Unter der Lupe der Leichenbeschauer

Mehr als 90 Morde konnte ein Krankenpfleger in Niedersachsen begehen, bevor er aufflog. Mit einer neuen, qualitativ besseren Leichenschau will Bremen solche Fälle künftig leichter entdecken.

In Pocket speichern vorlesen Druckansicht 1 Kommentar lesen
Lesezeit: 3 Min.
Von
  • Inge Wünnenberg

Ein Mann, der so viele Menschen umgebracht hat, dass er sich nicht mehr an jeden einzelnen erinnern kann: 90 Morde können Ermittler der Sonderkommission Kardio, die von der Polizeidirektion Oldenburg eingerichtet worden war, dem ehemaligen Krankenpfleger Niels Högel mittlerweile nachweisen. De facto aber weiß niemand, wie viele Menschen der Mann tatsächlich auf dem Gewissen hat. Schon heute wird ihm der zweifelhafte Ruhm zuteil, für die größte Mordserie eines Einzeltäters in der deutschen Nachkriegsgeschichte verantwortlich zu sein. Laut Soko-Leiter Arne Schmidt begannen die Morde des heute 40-Jährigen im Jahr 2000 am Krankenhaus in Oldenburg. Nachdem Högel 2002 ans Klinikum Delmenhorst gewechselt war, machte er dort mit seinen Tötungen weiter, wie die Süddeutsche Zeitung jetzt berichtet.

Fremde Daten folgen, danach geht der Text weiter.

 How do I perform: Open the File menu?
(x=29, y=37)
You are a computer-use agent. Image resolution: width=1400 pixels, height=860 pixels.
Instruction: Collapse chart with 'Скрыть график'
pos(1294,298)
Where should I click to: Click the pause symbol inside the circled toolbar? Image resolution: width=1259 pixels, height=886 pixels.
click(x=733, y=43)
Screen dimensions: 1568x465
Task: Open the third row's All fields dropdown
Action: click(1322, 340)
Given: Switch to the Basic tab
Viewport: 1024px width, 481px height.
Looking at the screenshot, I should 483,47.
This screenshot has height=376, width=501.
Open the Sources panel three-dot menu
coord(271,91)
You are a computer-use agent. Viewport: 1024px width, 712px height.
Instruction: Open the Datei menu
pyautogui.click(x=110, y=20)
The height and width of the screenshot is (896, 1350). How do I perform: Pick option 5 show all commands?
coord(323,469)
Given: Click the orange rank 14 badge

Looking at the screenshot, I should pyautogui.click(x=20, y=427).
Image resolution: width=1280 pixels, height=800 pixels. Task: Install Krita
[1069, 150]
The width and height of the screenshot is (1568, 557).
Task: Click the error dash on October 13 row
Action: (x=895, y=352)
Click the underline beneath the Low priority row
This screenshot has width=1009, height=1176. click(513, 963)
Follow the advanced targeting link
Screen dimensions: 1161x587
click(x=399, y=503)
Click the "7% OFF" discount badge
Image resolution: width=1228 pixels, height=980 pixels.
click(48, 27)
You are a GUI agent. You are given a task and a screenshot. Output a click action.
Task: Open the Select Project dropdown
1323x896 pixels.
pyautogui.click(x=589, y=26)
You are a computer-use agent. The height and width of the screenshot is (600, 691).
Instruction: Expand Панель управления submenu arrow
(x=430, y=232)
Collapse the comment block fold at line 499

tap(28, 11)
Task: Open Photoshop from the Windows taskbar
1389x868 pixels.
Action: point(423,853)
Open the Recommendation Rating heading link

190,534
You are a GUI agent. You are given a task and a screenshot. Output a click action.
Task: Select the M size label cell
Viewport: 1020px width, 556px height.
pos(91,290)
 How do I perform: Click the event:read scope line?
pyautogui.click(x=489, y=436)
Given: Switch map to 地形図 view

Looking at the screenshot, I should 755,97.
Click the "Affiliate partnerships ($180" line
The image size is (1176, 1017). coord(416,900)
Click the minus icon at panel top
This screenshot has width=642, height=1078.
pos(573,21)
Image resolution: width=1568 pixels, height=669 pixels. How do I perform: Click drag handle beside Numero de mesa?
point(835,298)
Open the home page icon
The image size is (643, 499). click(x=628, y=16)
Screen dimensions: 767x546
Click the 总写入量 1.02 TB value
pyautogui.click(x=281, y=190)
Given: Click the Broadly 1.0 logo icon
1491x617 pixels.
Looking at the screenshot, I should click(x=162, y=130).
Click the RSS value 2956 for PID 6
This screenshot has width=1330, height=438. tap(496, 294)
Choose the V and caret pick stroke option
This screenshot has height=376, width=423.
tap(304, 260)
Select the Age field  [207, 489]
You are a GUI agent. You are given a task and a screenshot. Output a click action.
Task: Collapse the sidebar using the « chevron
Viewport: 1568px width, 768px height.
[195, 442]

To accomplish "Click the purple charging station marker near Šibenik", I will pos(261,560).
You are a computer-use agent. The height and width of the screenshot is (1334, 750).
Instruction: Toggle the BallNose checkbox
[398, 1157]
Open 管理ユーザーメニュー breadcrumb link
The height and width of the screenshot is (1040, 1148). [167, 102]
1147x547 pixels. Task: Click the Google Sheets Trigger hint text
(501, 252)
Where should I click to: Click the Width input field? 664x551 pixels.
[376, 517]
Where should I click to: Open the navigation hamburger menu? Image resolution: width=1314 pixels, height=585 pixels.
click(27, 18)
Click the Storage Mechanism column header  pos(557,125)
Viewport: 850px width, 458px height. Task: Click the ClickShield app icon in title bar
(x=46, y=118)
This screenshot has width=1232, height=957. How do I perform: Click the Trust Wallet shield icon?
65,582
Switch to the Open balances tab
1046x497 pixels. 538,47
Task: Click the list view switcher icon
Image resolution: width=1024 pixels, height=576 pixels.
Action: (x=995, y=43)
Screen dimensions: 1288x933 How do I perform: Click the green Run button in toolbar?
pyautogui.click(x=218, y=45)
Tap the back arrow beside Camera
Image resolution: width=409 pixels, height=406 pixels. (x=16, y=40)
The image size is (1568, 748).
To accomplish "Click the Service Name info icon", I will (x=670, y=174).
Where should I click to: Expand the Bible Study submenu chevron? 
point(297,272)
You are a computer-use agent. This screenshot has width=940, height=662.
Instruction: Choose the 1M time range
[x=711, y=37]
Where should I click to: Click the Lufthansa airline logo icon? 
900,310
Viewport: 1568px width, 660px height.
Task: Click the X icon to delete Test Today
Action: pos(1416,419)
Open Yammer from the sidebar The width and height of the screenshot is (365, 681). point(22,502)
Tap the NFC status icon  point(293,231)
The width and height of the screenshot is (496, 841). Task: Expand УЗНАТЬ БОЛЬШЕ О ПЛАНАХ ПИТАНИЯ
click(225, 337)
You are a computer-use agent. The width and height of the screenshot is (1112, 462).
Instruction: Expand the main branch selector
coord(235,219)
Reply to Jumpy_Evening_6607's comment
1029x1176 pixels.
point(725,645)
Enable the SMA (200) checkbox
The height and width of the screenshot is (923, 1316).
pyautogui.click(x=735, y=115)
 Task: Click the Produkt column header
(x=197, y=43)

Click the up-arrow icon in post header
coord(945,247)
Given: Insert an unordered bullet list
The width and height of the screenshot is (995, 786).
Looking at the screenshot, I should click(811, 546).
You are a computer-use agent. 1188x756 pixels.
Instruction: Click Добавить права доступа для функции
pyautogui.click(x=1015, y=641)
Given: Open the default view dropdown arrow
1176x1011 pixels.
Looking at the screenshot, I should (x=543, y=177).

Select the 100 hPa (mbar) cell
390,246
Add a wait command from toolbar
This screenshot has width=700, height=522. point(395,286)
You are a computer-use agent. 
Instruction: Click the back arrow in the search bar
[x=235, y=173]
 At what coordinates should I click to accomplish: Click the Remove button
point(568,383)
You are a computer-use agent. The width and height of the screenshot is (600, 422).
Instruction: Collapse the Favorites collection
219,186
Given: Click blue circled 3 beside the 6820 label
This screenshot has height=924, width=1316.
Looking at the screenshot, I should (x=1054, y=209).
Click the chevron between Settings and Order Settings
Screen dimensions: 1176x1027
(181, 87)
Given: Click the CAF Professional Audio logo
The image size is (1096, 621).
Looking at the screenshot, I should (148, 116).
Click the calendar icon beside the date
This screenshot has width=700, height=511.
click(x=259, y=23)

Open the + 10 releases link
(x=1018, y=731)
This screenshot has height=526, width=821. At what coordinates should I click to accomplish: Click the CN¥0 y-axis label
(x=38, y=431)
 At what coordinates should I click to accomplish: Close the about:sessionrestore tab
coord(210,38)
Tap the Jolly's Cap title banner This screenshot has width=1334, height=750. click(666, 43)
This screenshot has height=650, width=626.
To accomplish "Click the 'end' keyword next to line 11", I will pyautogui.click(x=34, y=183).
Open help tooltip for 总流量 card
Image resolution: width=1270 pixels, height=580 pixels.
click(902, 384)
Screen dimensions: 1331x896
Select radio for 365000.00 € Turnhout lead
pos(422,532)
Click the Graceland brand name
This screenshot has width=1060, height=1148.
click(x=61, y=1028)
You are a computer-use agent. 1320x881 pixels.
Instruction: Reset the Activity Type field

Erst 2005 wurde Högel von einer Kollegin erwischt. Als ein Patient im Zusammehang mit Högels Anwesenheit plötzlich schwere Herzrhythmusstörungen entwickelte, entnahm sie eine Blutprobe. Im Blut nachgewiesen wurde das Herzmittel Gilurytmal, dessen Verbrauch am Krankenhaus Delmenhorst in einem Jahr um mehr als 400 Prozent zugenommen hatte. Damals begann die Polizei, gegen Niels Högel zu ermitteln. Es stellte sich heraus, dass er seine Opfer mit insgesamt fünf verschiedenen Medikamenten in einen "reanimationspflichtigen Zustand" brachte, um anschließend jeweils bei der Wiederbelebung seine Fähigkeiten zu demonstrieren.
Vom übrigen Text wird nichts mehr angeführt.